*Цель задания:*
Перепишите приведённые ниже записи без единого изменения, все до одной.

*Записи:*
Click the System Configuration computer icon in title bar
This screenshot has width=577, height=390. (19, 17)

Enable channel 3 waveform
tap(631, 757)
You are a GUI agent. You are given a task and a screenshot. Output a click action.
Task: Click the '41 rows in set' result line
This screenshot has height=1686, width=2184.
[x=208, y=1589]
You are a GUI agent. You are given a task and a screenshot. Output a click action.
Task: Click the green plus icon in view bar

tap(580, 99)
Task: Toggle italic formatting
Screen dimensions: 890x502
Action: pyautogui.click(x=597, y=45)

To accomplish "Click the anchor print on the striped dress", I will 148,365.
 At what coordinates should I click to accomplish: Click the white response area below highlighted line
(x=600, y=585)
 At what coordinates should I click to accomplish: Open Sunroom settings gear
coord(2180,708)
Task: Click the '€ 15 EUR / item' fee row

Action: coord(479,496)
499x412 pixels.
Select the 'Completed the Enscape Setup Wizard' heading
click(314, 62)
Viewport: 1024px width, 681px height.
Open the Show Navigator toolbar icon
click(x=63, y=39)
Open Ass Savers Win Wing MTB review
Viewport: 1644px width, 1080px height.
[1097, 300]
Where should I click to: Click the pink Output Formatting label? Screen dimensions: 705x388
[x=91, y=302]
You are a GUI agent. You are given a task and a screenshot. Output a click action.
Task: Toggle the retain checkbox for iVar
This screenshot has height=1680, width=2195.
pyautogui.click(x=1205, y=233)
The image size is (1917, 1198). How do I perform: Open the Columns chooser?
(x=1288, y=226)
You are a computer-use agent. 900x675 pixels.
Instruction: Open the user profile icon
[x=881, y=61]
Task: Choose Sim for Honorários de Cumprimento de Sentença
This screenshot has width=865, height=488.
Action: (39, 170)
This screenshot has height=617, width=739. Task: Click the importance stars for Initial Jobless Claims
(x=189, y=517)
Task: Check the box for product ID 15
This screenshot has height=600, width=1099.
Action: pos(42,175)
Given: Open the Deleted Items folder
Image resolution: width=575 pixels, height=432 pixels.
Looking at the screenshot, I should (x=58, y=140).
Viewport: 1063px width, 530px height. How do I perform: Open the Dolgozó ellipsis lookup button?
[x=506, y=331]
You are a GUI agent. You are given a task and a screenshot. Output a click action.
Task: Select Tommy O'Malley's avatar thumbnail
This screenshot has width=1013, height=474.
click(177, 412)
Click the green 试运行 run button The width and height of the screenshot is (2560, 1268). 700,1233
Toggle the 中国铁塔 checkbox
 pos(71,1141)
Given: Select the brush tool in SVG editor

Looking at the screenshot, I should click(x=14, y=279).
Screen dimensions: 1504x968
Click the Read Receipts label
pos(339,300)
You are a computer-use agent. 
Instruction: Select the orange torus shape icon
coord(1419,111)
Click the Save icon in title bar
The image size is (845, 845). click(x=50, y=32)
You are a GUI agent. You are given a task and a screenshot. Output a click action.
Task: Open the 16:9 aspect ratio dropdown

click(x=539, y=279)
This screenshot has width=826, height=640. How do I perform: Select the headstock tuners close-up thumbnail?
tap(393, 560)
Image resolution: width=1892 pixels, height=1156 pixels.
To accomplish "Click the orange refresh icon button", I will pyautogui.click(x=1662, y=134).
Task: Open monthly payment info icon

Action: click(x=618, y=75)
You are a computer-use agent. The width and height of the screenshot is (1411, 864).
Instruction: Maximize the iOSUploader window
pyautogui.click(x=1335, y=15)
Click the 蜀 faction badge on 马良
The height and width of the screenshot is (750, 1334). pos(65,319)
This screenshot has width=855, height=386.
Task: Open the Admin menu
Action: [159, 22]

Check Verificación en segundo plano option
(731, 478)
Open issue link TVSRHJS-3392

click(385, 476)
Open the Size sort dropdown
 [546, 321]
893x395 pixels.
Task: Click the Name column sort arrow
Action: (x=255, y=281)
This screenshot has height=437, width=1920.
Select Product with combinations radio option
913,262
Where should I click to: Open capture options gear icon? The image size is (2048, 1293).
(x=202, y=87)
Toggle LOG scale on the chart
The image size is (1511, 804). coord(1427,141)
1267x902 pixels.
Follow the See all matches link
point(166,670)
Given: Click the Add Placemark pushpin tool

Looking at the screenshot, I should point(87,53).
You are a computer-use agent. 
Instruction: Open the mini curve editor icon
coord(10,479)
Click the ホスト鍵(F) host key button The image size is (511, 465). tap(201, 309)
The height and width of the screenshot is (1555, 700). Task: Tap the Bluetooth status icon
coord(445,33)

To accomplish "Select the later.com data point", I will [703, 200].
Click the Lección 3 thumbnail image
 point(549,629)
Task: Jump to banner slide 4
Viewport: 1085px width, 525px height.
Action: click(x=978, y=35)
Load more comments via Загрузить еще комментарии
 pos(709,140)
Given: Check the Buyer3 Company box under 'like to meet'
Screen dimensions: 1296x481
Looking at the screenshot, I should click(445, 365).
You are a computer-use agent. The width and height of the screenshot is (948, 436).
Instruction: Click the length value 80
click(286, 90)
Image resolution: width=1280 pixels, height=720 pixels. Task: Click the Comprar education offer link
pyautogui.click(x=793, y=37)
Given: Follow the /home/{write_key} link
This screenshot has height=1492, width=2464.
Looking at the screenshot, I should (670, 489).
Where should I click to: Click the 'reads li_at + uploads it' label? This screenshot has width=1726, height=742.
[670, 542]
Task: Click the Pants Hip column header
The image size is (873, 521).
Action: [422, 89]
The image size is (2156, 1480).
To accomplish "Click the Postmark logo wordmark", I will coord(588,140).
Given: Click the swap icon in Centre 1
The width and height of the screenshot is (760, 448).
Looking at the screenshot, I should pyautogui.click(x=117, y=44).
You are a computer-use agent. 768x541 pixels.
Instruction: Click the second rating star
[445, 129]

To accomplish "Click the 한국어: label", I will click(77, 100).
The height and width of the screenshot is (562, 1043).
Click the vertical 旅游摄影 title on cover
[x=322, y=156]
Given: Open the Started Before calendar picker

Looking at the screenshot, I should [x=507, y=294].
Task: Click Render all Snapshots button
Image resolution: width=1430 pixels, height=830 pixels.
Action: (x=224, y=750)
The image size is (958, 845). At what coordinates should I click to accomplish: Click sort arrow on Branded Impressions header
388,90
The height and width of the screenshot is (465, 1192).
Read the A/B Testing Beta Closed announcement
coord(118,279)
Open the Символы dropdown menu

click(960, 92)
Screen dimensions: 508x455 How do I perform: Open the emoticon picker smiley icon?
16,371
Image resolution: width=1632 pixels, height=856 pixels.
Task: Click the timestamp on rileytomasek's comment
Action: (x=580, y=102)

*Ответ ниже:*
Click the System Configuration computer icon in title bar
This screenshot has width=577, height=390. (19, 17)

Enable channel 3 waveform
tap(631, 757)
You are a GUI agent. You are given a task and a screenshot. Output a click action.
Task: Click the '41 rows in set' result line
This screenshot has height=1686, width=2184.
[x=208, y=1589]
You are a GUI agent. You are given a task and a screenshot. Output a click action.
Task: Click the green plus icon in view bar

tap(580, 99)
Task: Toggle italic formatting
Screen dimensions: 890x502
Action: pyautogui.click(x=597, y=45)

To accomplish "Click the anchor print on the striped dress", I will 148,365.
 At what coordinates should I click to accomplish: Click the white response area below highlighted line
(x=600, y=585)
 At what coordinates should I click to accomplish: Open Sunroom settings gear
coord(2180,708)
Task: Click the '€ 15 EUR / item' fee row

Action: coord(479,496)
499x412 pixels.
Select the 'Completed the Enscape Setup Wizard' heading
click(314, 62)
Viewport: 1024px width, 681px height.
Open the Show Navigator toolbar icon
click(x=63, y=39)
Open Ass Savers Win Wing MTB review
Viewport: 1644px width, 1080px height.
[1097, 300]
Where should I click to: Click the pink Output Formatting label? Screen dimensions: 705x388
[x=91, y=302]
You are a GUI agent. You are given a task and a screenshot. Output a click action.
Task: Toggle the retain checkbox for iVar
This screenshot has height=1680, width=2195.
pyautogui.click(x=1205, y=233)
The image size is (1917, 1198). How do I perform: Open the Columns chooser?
(x=1288, y=226)
You are a computer-use agent. 900x675 pixels.
Instruction: Open the user profile icon
[x=881, y=61]
Task: Choose Sim for Honorários de Cumprimento de Sentença
This screenshot has width=865, height=488.
Action: (39, 170)
This screenshot has height=617, width=739. Task: Click the importance stars for Initial Jobless Claims
(x=189, y=517)
Task: Check the box for product ID 15
This screenshot has height=600, width=1099.
Action: pos(42,175)
Given: Open the Deleted Items folder
Image resolution: width=575 pixels, height=432 pixels.
Looking at the screenshot, I should (x=58, y=140).
Viewport: 1063px width, 530px height. How do I perform: Open the Dolgozó ellipsis lookup button?
[x=506, y=331]
You are a GUI agent. You are given a task and a screenshot. Output a click action.
Task: Select Tommy O'Malley's avatar thumbnail
This screenshot has width=1013, height=474.
click(177, 412)
Click the green 试运行 run button The width and height of the screenshot is (2560, 1268). 700,1233
Toggle the 中国铁塔 checkbox
 pos(71,1141)
Given: Select the brush tool in SVG editor

Looking at the screenshot, I should click(x=14, y=279).
Screen dimensions: 1504x968
Click the Read Receipts label
pos(339,300)
You are a computer-use agent. 
Instruction: Select the orange torus shape icon
coord(1419,111)
Click the Save icon in title bar
The image size is (845, 845). click(x=50, y=32)
You are a GUI agent. You are given a task and a screenshot. Output a click action.
Task: Open the 16:9 aspect ratio dropdown

click(x=539, y=279)
This screenshot has width=826, height=640. How do I perform: Select the headstock tuners close-up thumbnail?
tap(393, 560)
Image resolution: width=1892 pixels, height=1156 pixels.
To accomplish "Click the orange refresh icon button", I will pyautogui.click(x=1662, y=134).
Task: Open monthly payment info icon

Action: click(x=618, y=75)
You are a computer-use agent. The width and height of the screenshot is (1411, 864).
Instruction: Maximize the iOSUploader window
pyautogui.click(x=1335, y=15)
Click the 蜀 faction badge on 马良
The height and width of the screenshot is (750, 1334). pos(65,319)
This screenshot has width=855, height=386.
Task: Open the Admin menu
Action: [159, 22]

Check Verificación en segundo plano option
(731, 478)
Open issue link TVSRHJS-3392

click(385, 476)
Open the Size sort dropdown
 [546, 321]
893x395 pixels.
Task: Click the Name column sort arrow
Action: (x=255, y=281)
This screenshot has height=437, width=1920.
Select Product with combinations radio option
913,262
Where should I click to: Open capture options gear icon? The image size is (2048, 1293).
(x=202, y=87)
Toggle LOG scale on the chart
The image size is (1511, 804). coord(1427,141)
1267x902 pixels.
Follow the See all matches link
point(166,670)
Given: Click the Add Placemark pushpin tool

Looking at the screenshot, I should point(87,53).
You are a computer-use agent. 
Instruction: Open the mini curve editor icon
coord(10,479)
Click the ホスト鍵(F) host key button The image size is (511, 465). tap(201, 309)
The height and width of the screenshot is (1555, 700). Task: Tap the Bluetooth status icon
coord(445,33)

To accomplish "Select the later.com data point", I will [703, 200].
Click the Lección 3 thumbnail image
 point(549,629)
Task: Jump to banner slide 4
Viewport: 1085px width, 525px height.
Action: click(x=978, y=35)
Load more comments via Загрузить еще комментарии
 pos(709,140)
Given: Check the Buyer3 Company box under 'like to meet'
Screen dimensions: 1296x481
Looking at the screenshot, I should click(445, 365).
You are a computer-use agent. The width and height of the screenshot is (948, 436).
Instruction: Click the length value 80
click(286, 90)
Image resolution: width=1280 pixels, height=720 pixels. Task: Click the Comprar education offer link
pyautogui.click(x=793, y=37)
Given: Follow the /home/{write_key} link
This screenshot has height=1492, width=2464.
Looking at the screenshot, I should (670, 489).
Where should I click to: Click the 'reads li_at + uploads it' label? This screenshot has width=1726, height=742.
[670, 542]
Task: Click the Pants Hip column header
The image size is (873, 521).
Action: [422, 89]
The image size is (2156, 1480).
To accomplish "Click the Postmark logo wordmark", I will coord(588,140).
Given: Click the swap icon in Centre 1
The width and height of the screenshot is (760, 448).
Looking at the screenshot, I should pyautogui.click(x=117, y=44).
You are a computer-use agent. 768x541 pixels.
Instruction: Click the second rating star
[445, 129]

To accomplish "Click the 한국어: label", I will click(77, 100).
The height and width of the screenshot is (562, 1043).
Click the vertical 旅游摄影 title on cover
[x=322, y=156]
Given: Open the Started Before calendar picker

Looking at the screenshot, I should [x=507, y=294].
Task: Click Render all Snapshots button
Image resolution: width=1430 pixels, height=830 pixels.
Action: (x=224, y=750)
The image size is (958, 845). At what coordinates should I click to accomplish: Click sort arrow on Branded Impressions header
388,90
The height and width of the screenshot is (465, 1192).
Read the A/B Testing Beta Closed announcement
coord(118,279)
Open the Символы dropdown menu

click(960, 92)
Screen dimensions: 508x455 How do I perform: Open the emoticon picker smiley icon?
16,371
Image resolution: width=1632 pixels, height=856 pixels.
Task: Click the timestamp on rileytomasek's comment
Action: (x=580, y=102)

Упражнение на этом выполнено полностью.